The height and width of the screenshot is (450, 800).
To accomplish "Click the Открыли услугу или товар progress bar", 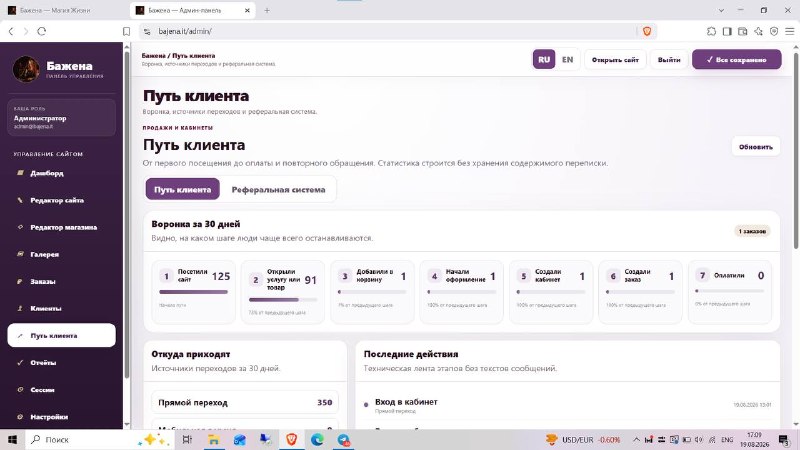I will pos(283,300).
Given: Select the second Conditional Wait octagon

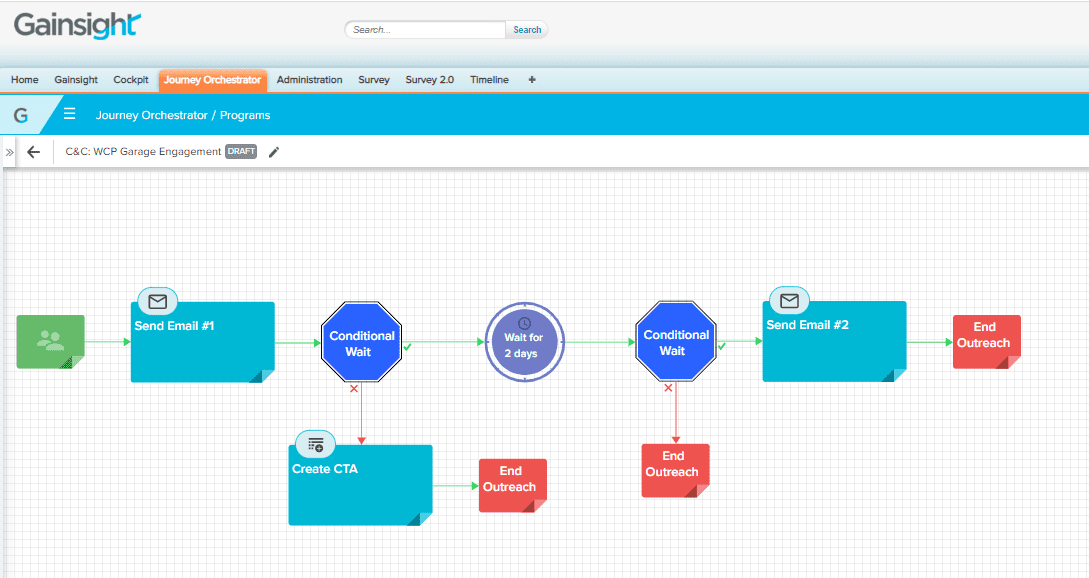Looking at the screenshot, I should coord(676,342).
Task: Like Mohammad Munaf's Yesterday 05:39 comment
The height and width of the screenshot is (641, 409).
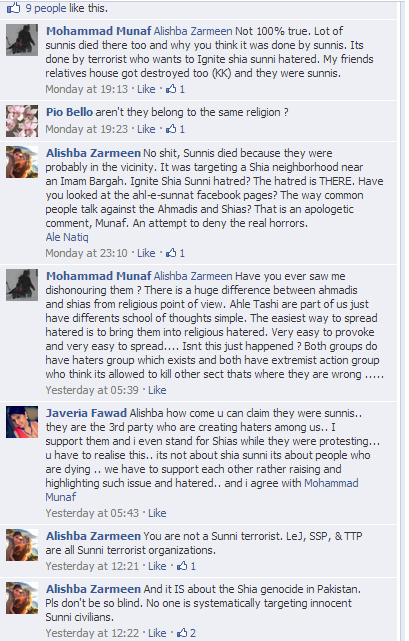Action: (x=157, y=390)
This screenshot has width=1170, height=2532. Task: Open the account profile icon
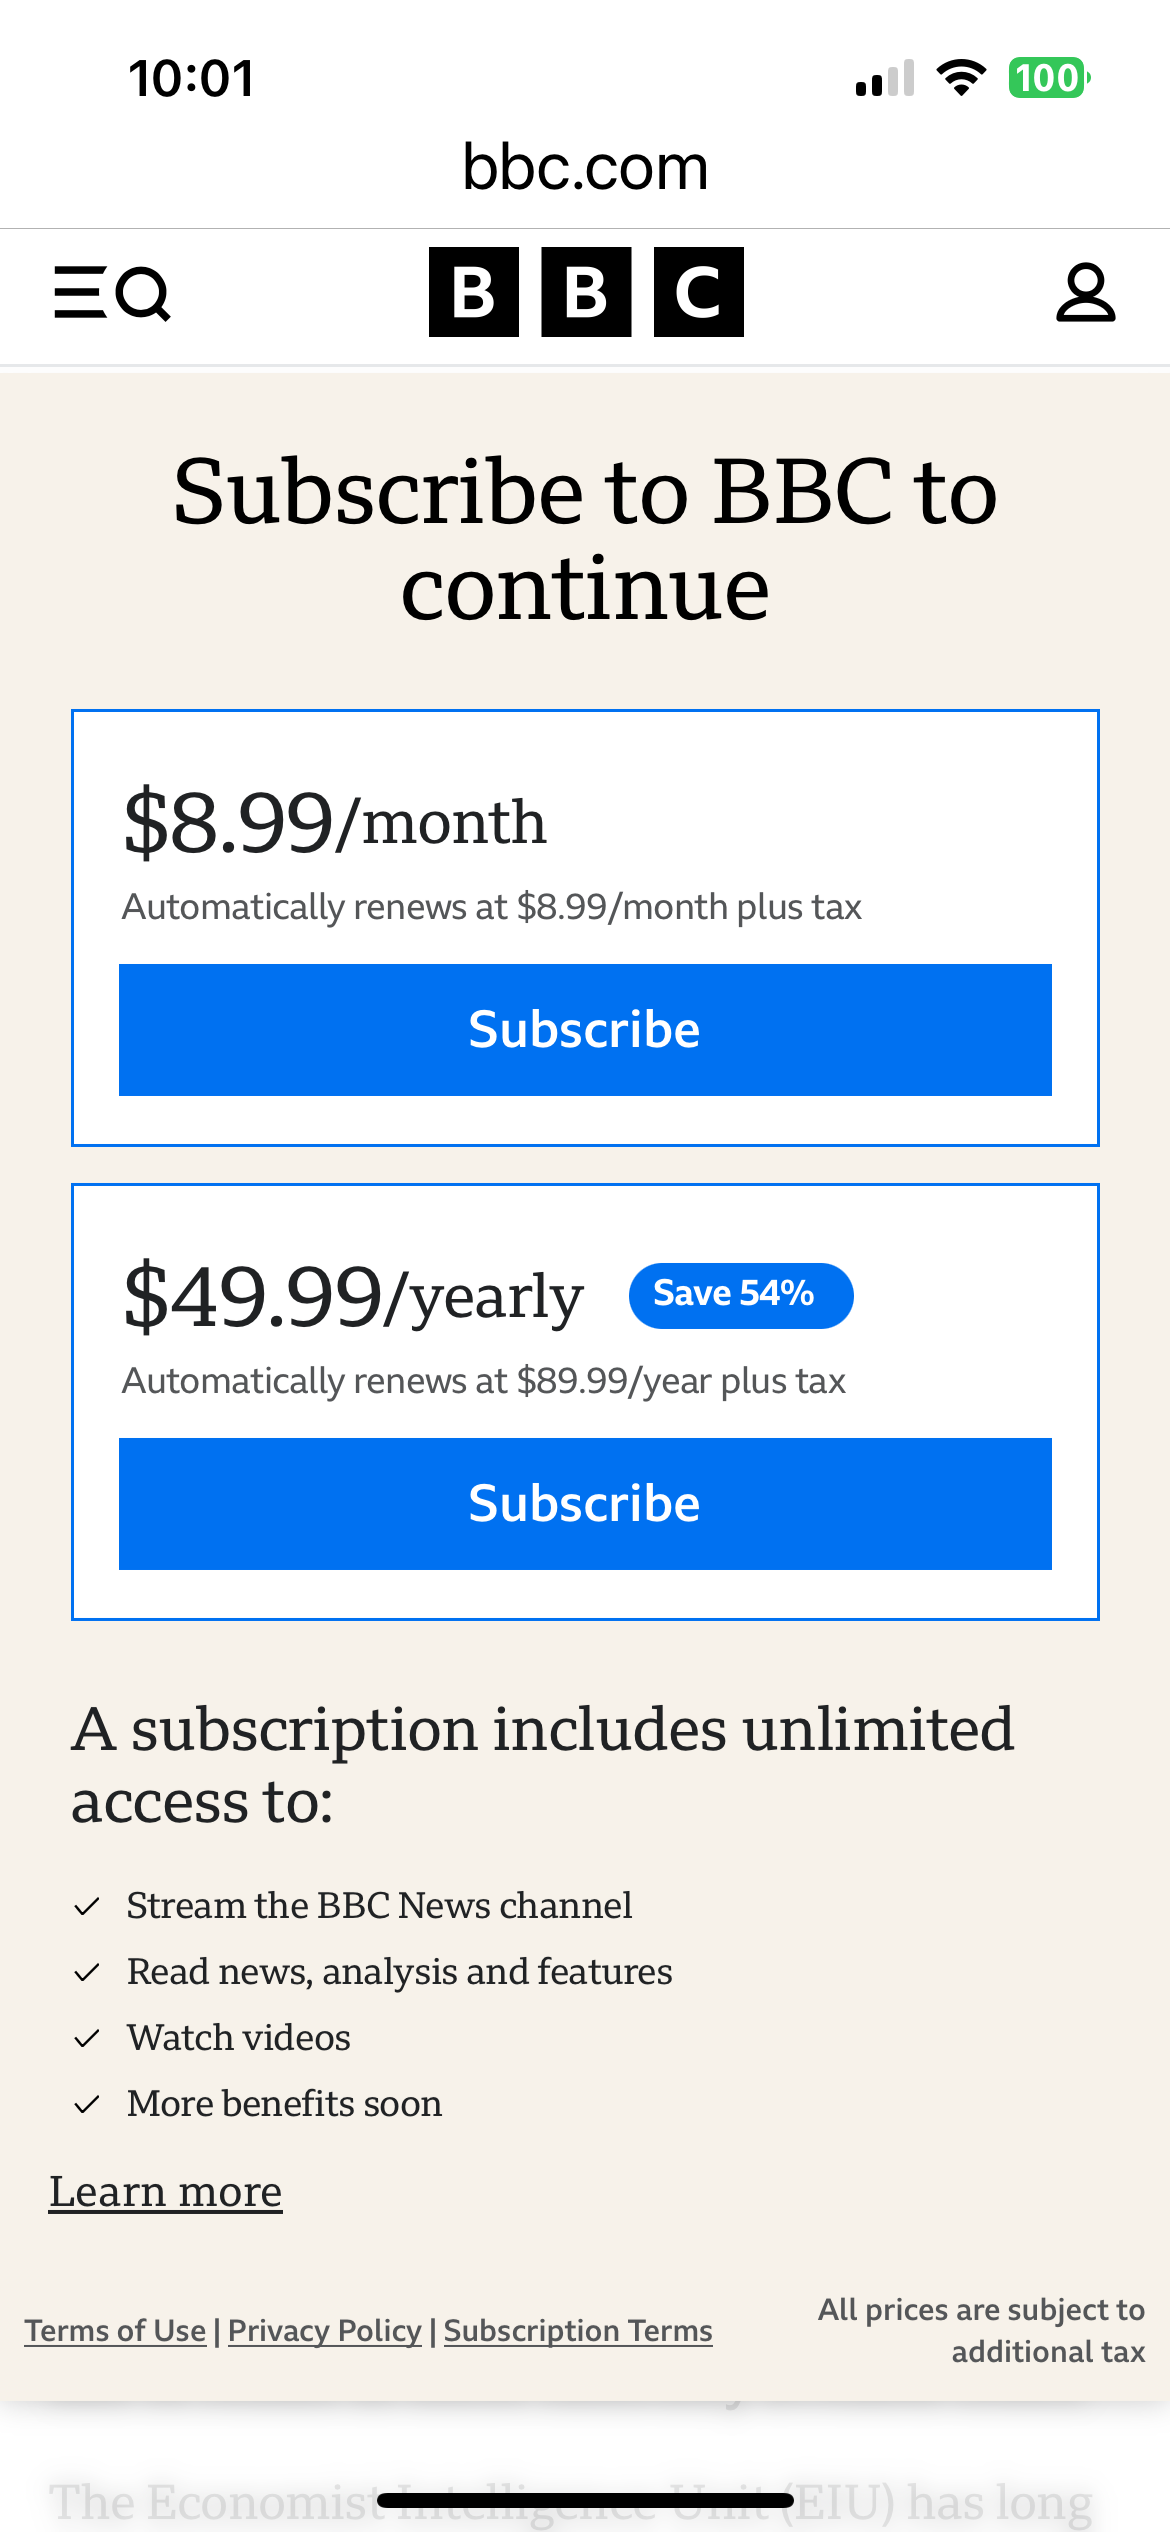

#### To do:
Return exactly the lines from the one with "Task: Like Mohammad" through the last line of the entries above, both ends included. No pictures may appear in the copy.

#### Answer to this task:
Task: Like Mohammad Munaf's Yesterday 05:39 comment
The height and width of the screenshot is (641, 409).
Action: (x=157, y=390)
This screenshot has width=1170, height=2532. Task: Open the account profile icon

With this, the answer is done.